> [EXERCISE DETAILS] Repeat the data below word for word, beginning with the line that contains "The height and" and ending with the line that contains "Click the 国内市场主要指数 table heading", including both of those lines.

> [EXTRACTED DATA]
----

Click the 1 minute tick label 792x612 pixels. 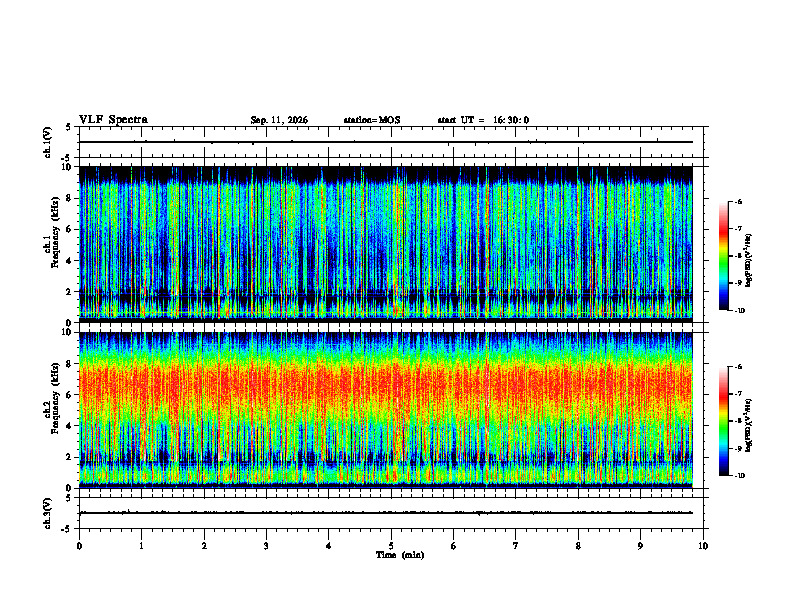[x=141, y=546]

----

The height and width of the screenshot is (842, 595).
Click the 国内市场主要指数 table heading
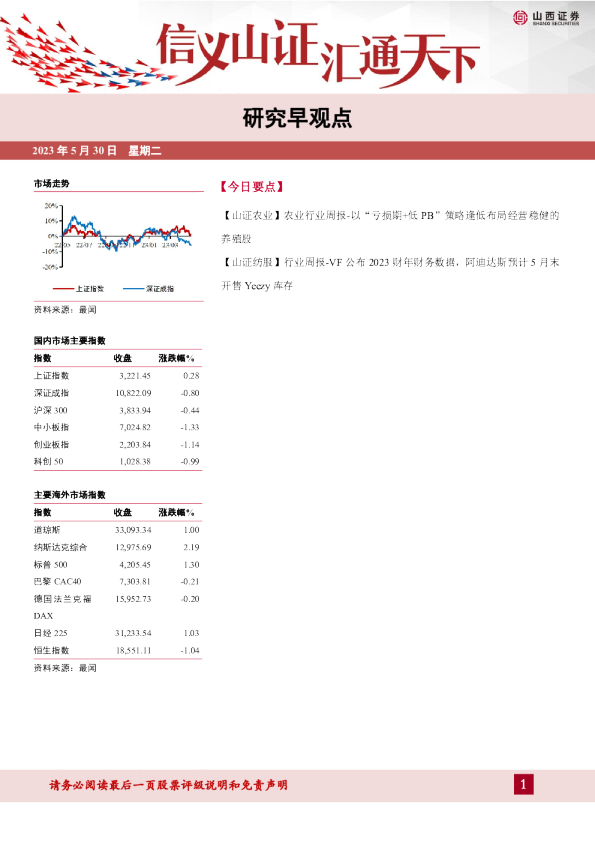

----

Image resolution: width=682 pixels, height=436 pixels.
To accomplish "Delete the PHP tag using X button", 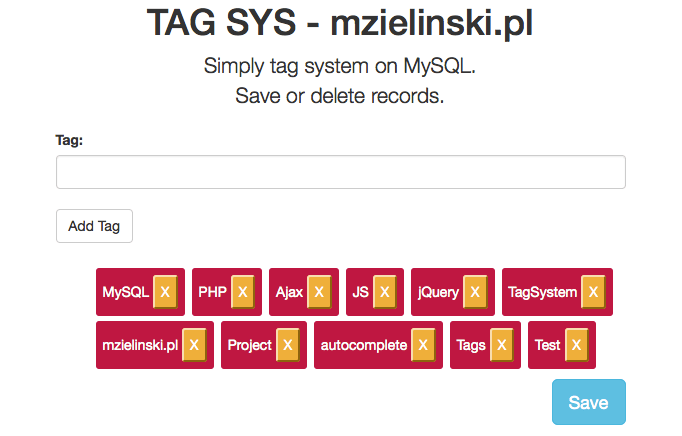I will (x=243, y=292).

----

> [EXERCISE SOLUTION]
The height and width of the screenshot is (842, 595).
Click the 国内市场主要指数 table heading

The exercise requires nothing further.